View of the last great Conflagration in San Francisco on the 22nd of June 1851. Ten Squares burned, Loss $3,000,000. View from the head of California Street during the progress of the fire.
1851 (dated) 9 x 11 in (22.86 x 27.94 cm)
An extremely rare Justh, Quirot and Co. 1851 letter sheet or broadsheet view of San Francisco during the San Francisco Fire of June, 1851. It looks down on the burning city from a pastoral hill at the head of California Street. This letter sheet was issued in San Francisco just days after the June 22nd conflagration. The small size of this letter-sheet is reflective of the small and press that the firm, one of San Francisco's first printers, was able to salvage from the earlier May 3-4th conflagration. It would not be until 1852 that they finally acquired a larger format press.
Although only 2 years after the 1849 discovery of placer gold in the nearby Sacramento Valley, and the subsequent boom in building, by 1851 San Francisco was already a bustling city. The San Francisco Fire, doubtless the work of an incendiary, began around 11 AM in house on Pacific Street near Powell. Given the high winds, the predominantly wooden city, including wood plank sidewalks, was quickie engulfed in the conflagration. Ten blocks, City Hall, and portions of six others blocks were destroyed. The city had suffered 5 earlier major fires, including a city-wide conflagration just one month earlier in May. San Franciscans quickly rebuilt using less flammable materials and added water takes to the roofs of most new buildings. This proved an effective counter-incendiary and the city did not suffer another major fire until the Great San Francisco Earthquake of 1909.
This view is quite rare due it the ephemeral nature of the medium – letter sheets – and the great loss of surviving sheets that occurred during the 1909 San Francisco Earthquake. The OCLC identifies only 2 examples. An additional example is held at the Bancroft Library. We are aware of one other in private hands. Market presence is negligible, making this a once in a lifetime collecting opportunity.

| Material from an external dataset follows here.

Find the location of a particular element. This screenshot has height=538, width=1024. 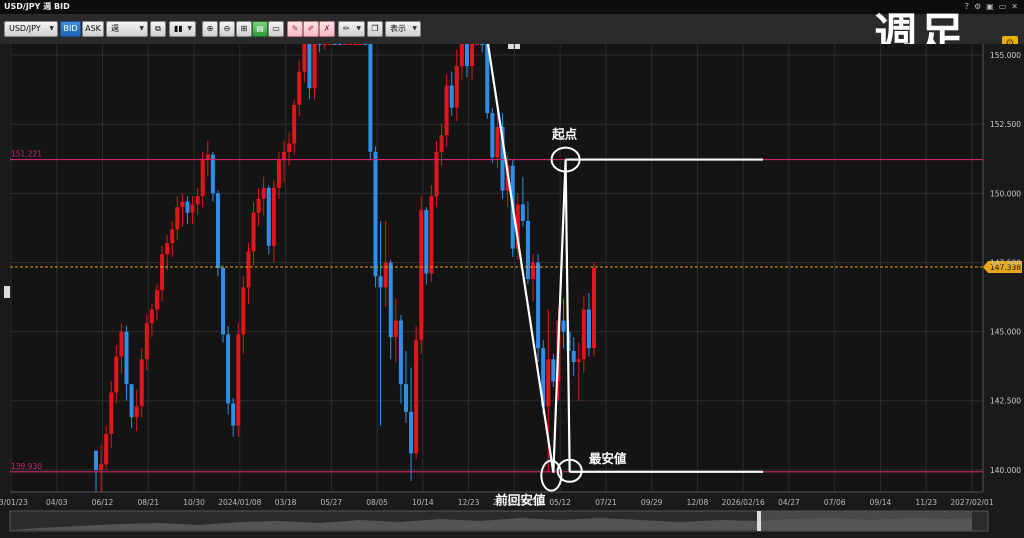

x-tick-label: 23/01/23 is located at coordinates (14, 502). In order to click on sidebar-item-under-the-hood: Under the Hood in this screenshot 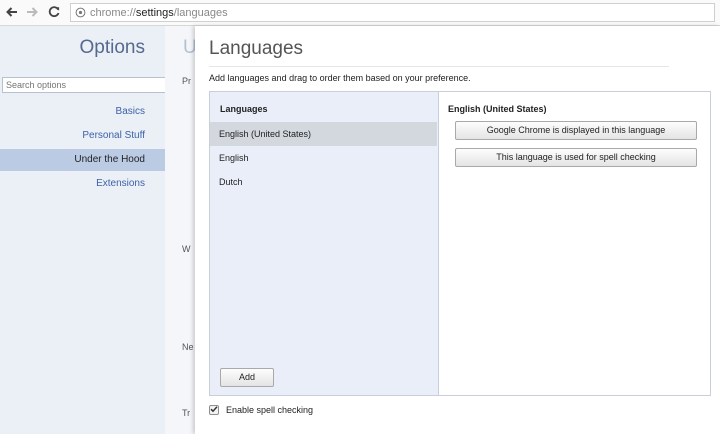, I will do `click(82, 160)`.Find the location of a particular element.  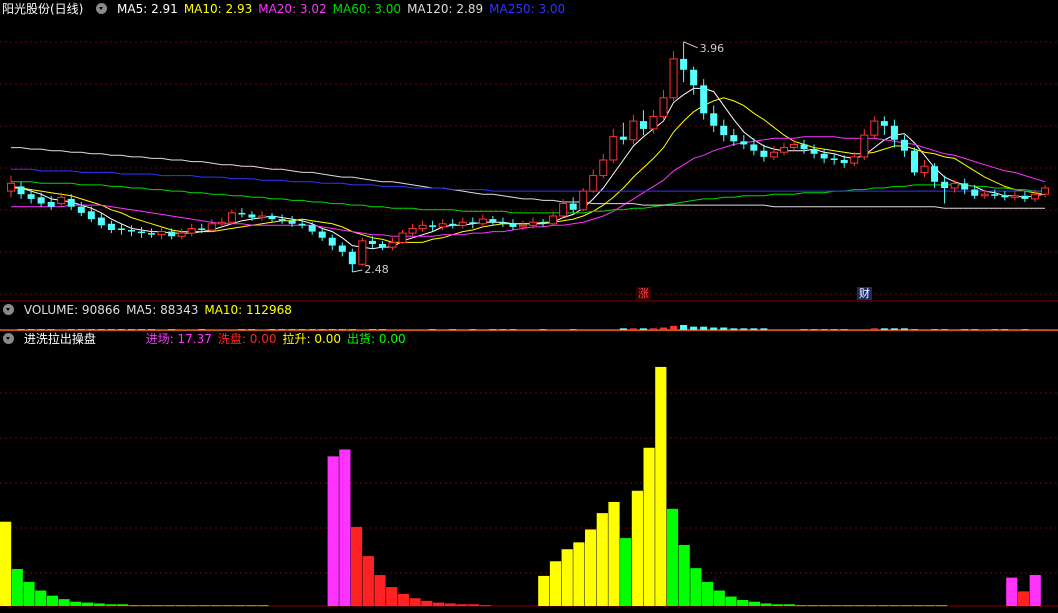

Justh, Quirot and Company (fl. 1851 – 1853) was a San Francisco based lithographic company founded by C. Quirot and Emil (Emmanueal) Justh. They are one of the earliest and most important printing houses in San Francisco. Most of their early work appeared as quarto sized letter sheets, possibly reflecting the size of their press (or perhaps the press they were able to save from the 1851 fire). Later they issued larger format city views, probably after acquiring a larger press. Justh and Quirot maintained offices at 253 Montgomery Street (1851, post fire), 136 1/2 Clay Street (1852), and 136 California Street (1851 – 1853). Little of their early work survives due to a combination of numerous conflagrations that tore through the city and the 1906 San Francisco earthquake. The firm closed in 1853 and many of their plates were sold to competitors, Britton and Rey. Of the partners, Emil Justh was a Hungarian lithographer who immigrated to San Francisco in 1851. After leaving Justh, Quirot he worked as an assayer for the U.S. Mint in San Francisco, between 1854 and 1855. He later went on to found and run an assaying business with Solomon Hunter from 1855-1858. Of Quirot little is known.
Very good. Even overall toning. Some loss at old fold intersections. Edge reinforcement on verso.
OCLC 41411049. University of California, Berkeley, Bancroft Library, BANC PIC 1963.002:168—A.